Universal Lifetime Insurance

Is this socialism? Well, no doubt. But it doesn’t undercut our present system. It just gives everyone a guarantee of something to look forward to


Here’s an idea which could create total happiness for everyone: Universal Lifetime Insurance.  And what is that?

First, let’s look at the reality of our society in the United States.  Some people are born into wealthy families and some into poor families.  Some are born with health problems from the time of birth and some are born into a lifetime of good health.  Some are lucky enough to get good jobs and some not.  Put it another way – much of what happens to you is plain, blind luck.  That’s why you need Universal Lifetime Insurance: to level out the playing field, and give the unlucky ones something so that they might have happier lives.

So what is this insurance?  It’s a guarantee that when you have worked all your life and are ready to retire, that you have enough money to have a happy retirement.

Where do you get this insurance?  You get it automatically when you are born in the United States.  It’s paid out of tax money and it goes to every natural born citizen (and every immigrant who becomes a citizen before the age of 18).  It goes into effect at the age of 65 (or the later age of your retirement).  The government calculates the income you need to have a happy retirement on and after the date of your retirement, given your savings and likely income from other sources.  If you won’t have enough for a happy retirement, the insurance makes up the difference.

How does the society pay for this insurance?  Through taxes, of course.  Enough money is put aside in national savings so that the insurance program will be able to function.  Simple enough.

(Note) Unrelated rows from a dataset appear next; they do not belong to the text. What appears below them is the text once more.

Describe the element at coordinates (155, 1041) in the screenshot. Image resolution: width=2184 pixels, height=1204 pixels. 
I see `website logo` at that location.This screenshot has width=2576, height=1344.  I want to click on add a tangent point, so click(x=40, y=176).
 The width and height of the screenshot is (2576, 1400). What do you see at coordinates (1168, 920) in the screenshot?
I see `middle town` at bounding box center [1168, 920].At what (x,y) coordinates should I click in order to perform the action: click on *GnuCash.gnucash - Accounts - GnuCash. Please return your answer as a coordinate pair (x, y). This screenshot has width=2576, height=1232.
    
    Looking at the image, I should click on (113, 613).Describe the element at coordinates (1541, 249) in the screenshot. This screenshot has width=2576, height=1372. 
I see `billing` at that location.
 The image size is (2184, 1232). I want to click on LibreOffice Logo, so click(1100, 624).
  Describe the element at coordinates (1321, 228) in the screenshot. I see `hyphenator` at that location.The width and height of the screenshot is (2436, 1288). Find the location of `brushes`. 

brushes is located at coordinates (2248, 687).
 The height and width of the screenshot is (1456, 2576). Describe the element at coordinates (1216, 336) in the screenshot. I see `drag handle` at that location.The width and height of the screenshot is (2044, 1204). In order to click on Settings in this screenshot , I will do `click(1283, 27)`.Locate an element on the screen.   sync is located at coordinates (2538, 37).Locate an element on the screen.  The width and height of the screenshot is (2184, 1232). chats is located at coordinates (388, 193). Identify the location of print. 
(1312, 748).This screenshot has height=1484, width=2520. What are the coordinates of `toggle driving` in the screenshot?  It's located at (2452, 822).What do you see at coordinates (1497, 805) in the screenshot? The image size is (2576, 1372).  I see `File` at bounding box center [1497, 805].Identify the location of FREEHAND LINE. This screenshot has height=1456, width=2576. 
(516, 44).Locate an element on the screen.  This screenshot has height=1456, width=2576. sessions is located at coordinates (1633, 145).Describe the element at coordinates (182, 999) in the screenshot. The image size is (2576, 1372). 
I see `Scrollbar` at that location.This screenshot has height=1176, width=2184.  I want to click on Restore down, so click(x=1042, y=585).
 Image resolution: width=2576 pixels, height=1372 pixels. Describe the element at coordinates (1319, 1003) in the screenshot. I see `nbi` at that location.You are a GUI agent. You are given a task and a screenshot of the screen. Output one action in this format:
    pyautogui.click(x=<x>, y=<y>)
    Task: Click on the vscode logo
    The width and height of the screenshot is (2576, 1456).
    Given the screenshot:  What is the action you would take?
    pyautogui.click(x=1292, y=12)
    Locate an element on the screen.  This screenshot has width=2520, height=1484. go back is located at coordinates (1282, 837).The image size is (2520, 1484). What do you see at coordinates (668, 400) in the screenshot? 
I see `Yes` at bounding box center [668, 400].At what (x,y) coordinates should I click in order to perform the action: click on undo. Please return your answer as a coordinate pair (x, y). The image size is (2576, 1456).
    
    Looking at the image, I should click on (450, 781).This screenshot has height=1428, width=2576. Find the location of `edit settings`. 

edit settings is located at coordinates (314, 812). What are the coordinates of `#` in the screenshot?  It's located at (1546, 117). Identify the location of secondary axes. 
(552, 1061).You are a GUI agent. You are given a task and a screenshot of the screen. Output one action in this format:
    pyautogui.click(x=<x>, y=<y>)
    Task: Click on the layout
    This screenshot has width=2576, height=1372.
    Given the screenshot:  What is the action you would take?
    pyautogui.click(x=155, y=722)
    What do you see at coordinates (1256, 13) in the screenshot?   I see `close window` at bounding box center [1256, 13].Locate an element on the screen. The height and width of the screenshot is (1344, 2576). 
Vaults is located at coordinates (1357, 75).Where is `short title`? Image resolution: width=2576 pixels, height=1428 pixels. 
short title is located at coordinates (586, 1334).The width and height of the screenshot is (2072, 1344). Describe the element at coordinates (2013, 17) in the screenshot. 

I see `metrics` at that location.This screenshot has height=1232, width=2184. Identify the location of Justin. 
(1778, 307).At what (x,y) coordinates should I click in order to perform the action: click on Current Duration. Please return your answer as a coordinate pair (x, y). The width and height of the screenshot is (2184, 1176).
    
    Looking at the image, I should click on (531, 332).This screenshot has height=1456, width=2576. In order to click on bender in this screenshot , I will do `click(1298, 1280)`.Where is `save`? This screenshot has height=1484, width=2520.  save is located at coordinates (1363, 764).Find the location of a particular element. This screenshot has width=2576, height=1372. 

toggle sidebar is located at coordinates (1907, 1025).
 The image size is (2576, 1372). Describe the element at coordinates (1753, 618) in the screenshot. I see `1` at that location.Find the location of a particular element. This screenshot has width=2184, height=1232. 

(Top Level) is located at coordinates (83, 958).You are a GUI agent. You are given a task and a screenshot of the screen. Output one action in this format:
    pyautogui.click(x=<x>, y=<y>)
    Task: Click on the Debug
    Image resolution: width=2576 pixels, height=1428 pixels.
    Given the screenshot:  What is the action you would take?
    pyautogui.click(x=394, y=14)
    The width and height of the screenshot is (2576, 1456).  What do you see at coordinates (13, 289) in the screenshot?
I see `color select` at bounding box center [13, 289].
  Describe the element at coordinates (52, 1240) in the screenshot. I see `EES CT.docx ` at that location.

Does this mean that a lot of people won’t save for retirement?  Well, sure.  That may happen.  But the taxes that support the insurance program are basically social savings.  You are paying for your own retirement because you are paying higher taxes.  And the wealthy are paying more so that the poor get a decent coverage.  What’s wrong with that?   

Is this socialism?  Well, no doubt.  But it doesn’t undercut our present system.  It just gives everyone a guarantee of something to look forward to.  It has no real impact on the rest of the economy.  It’s just a form of collective savings.  If the voters want the insurance program to be run by a government agency like the Tennessee Valley Authority, so be it.  The money comes from taxes, and the agency operates the distribution from and calculation of the insurance.  Since the insurance doesn’t go into effect until the payee reaches retirement age, it should have little impact on anything except senior citizens.  But that’s okay; the senior citizens deserve something to look forward to.  And their children won’t have to take care of them.  We can add a guarantee of medical coverage as part of the insurance, which means that Medicare is no longer needed as a separate program.  Overall, it may improve our American way of life very much.